Auch wenn das Umfeld für Investitionen aus China nicht einfacher geworden ist, bleiben deutsche Unternehmen attraktive Targets.

Die jüngste Vergangenheit war geprägt von einer neuen „German Angst“: Der Angst vor dem Ausverkauf deutscher Technologie an chinesische Investoren. Der Verkauf von Kuka an den chinesischen Investor Midea, der geplatzte Verkauf von Aixtron an einen chinesischen Investor (das Bundeswirtschaftsministerium zog, mutmaßlich auf Druck der USA, seine erteilte Unbedenklichkeitsbescheinigung zurück) sowie der Verkauf des Flughafens Hahn (der dieses Jahr dann tatsächlich an chinesische Investoren verkauft wurde) standen im Jahr 2016 im Mittelpunkt des Interesses. 

Erstaunlich schnelle Änderung der Außenwirtschaftsordnung

Die deutsche Regierung hat erstaunlich schnell auf die Bedenken vor einem Ausverkauf deutscher Technologie reagiert und im Juli 2017 die Außenwirtschaftsverordnung (AWV)  geändert. Aufgrund der Änderung wird der Begriff „öffentliche Ordnung oder Sicherheit der Bundesrepublik Deutschland“ konkretisiert, die „gefährdet [sein kann], wenn ein Unionsfremder ein inländisches Unternehmen oder eine unmittelbare oder mittelbare Beteiligung öffentlichen Interesses“ erwirbt (§ 55 AWV). 

Im Fokus stehen Investitionen in „kritische Infrastrukturen“ im Sinne des Gesetzes über das Bundesamt für Sicherheit in der Informationstechnik (BSIG). Dies sind 

„Einrichtungen, Anlagen oder Teile davon, die

1.    den Sektoren Energie, Informationstechnik und Telekommunikation, Transport und Verkehr, Gesundheit, Wasser, Ernährung sowie Finanz- und Versicherungswesen angehören und
2.    von hoher Bedeutung für das Funktionieren des Gemeinwesens sind, weil durch ihren Ausfall oder ihre Beeinträchtigung erhebliche Versorgungsengpässe oder Gefährdungen für die öffentliche Sicherheit eintreten würden.“ (§ 2 Abs. 10 BSIG)

Bereitgestelltes Material –

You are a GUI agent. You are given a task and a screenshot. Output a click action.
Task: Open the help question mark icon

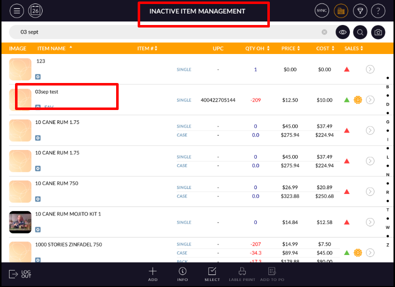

Folgende Aufgaben –
1. Erläutern Sie anhand des Textes über chinesische Investitionen in deutsche Unternehmen, warum die dort zitierten Einrichtungen als „von hoher Bedeutung für das Funktionieren des Gemeinwesens“ gelten.
2. An welchen Investor wurde Kuka laut dem Text über chinesische Investitionen in deutsche Unternehmen verkauft?
3. Setzen Sie den Text über chinesische Investitionen in deutsche Unternehmen im Anschluss an seinen letzten Satz fort.

Ergebnisse je Aufgabe –
1. Diese Einrichtungen gelten als so bedeutsam, weil durch ihren Ausfall oder ihre Beeinträchtigung erhebliche Versorgungsengpässe oder Gefährdungen für die öffentliche Sicherheit eintreten würden.

2. An den chinesischen Investor Midea.

3.
Auch die EU will Investitionen aus dem Ausland strenger prüfen

Auch die EU strebt schärfere Prüfungen bei Übernahmen von Firmen durch ausländische Investoren etwa aus China an.  Dabei geht es nicht nur um den Schutz vor einem „Ausverkauf“ europäischer Technologie, sondern auch um einen Interessenausgleich bei der Öffnung der jeweiligen Märkte: Während China seine Märkte teilweise noch vor ausländischen Investoren schützt, befürchtet man, dass die europäische Offenheit als ein Einfallstor für industriepolitische Interessen anderer Staaten benutzt wird.

Diese Rechtsentwicklung wird in China mit großem Interesse verfolgt. Es bestand teilweise die Befürchtung, dass Deutschland Investitionen aus China verbieten würde. Hier gilt es, die Gemüter im Dialog zu beruhigen. 

Deutsche Prinzipien und chinesischer Pragmatismus prallen aufeinander

Die Ansiedlung von Unternehmen in Deutschland ist nicht einfacher geworden. Der banale Akt der Eröffnung eines Bankkontos kann zum zeit- und nervenraubenden Abenteuer ausarten. „Know your customer“ kann bei verzweigten Konzernstrukturen in China zu einer Daueraufgabe in Deutschland werden. Angesichts des Margendrucks bei den Banken ist auch nicht mehr jeder Neukunde willkommen, bei dem noch nicht vorhersehbar ist, wie er sich wirtschaftlich entwickeln wird. Hier prallen deutsche Erwartungen an betriebswirtschaftliche Vorausschau und chinesischer Pragmatismus („wir fangen erst mal an…“) aufeinander. 

Dieser Konflikt setzt sich auf der Ebene der Erteilung von Aufenthaltsgenehmigungen, die ebenfalls an den wirtschaftlichen Erfolg der Neuansiedlung geknüpft sind, fort. Dies ist bedauerlich, denn eine Willkommenskultur sollte insbesondere für solche Menschen gelten, die gewillt sind, hier zu investieren und kein Interesse daran haben, die deutschen Sozialsysteme in Anspruch zu nehmen.

Let‘s go west? Investitionen im Ausland unter schärferer Kontrolle

Das Umfeld für Investitionen ist aber auch auf chinesischer Seite nicht einfacher geworden. Zu einem zentralen Problem hat sich die Frage entwickelt, ob der chinesische Investor in der Lage ist, sein Investment in Euro oder Dollar zu bezahlen. Die chinesische State Administration for Foreign Exchange (SAFE) überprüft mittlerweile sehr genau, ob das Investment sinnvoll im Sinne einer strategischen Akquisition ist. Investitionen, die den Anschein erwecken, sie könnten dem Parken von Geld im Ausland dienen, sollen unterbunden werden.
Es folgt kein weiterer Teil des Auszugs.